### SUPPLIED RECORDS
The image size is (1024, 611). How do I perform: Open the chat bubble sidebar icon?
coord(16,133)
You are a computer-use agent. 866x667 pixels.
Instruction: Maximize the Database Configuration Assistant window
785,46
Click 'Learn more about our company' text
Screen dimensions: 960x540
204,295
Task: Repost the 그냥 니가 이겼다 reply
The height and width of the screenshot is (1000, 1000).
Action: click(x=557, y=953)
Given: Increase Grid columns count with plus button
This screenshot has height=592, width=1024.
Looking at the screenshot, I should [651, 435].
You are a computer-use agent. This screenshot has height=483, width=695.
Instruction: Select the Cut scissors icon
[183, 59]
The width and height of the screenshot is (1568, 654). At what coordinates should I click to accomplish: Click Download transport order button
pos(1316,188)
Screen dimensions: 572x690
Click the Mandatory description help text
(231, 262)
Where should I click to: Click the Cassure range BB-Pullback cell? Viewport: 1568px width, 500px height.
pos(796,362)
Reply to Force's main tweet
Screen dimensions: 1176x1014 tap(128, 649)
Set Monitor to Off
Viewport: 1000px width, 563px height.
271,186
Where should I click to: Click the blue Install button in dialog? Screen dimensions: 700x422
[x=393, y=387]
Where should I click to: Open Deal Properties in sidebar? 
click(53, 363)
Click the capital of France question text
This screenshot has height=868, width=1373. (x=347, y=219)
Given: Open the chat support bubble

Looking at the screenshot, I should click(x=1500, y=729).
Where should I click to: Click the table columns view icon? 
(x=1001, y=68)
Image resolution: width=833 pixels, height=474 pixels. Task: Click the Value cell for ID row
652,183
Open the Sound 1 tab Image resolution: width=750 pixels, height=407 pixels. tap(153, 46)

### EXERCISE INSTRUCTIONS
Please, starting with the first line of the material above, write out each line exactly and finish on the line that includes "You are a computer-use agent. This".

### ANSWER FOR THIS EXERCISE
The image size is (1024, 611). How do I perform: Open the chat bubble sidebar icon?
coord(16,133)
You are a computer-use agent. 866x667 pixels.
Instruction: Maximize the Database Configuration Assistant window
785,46
Click 'Learn more about our company' text
Screen dimensions: 960x540
204,295
Task: Repost the 그냥 니가 이겼다 reply
The height and width of the screenshot is (1000, 1000).
Action: click(x=557, y=953)
Given: Increase Grid columns count with plus button
This screenshot has height=592, width=1024.
Looking at the screenshot, I should [651, 435].
You are a computer-use agent. This screenshot has height=483, width=695.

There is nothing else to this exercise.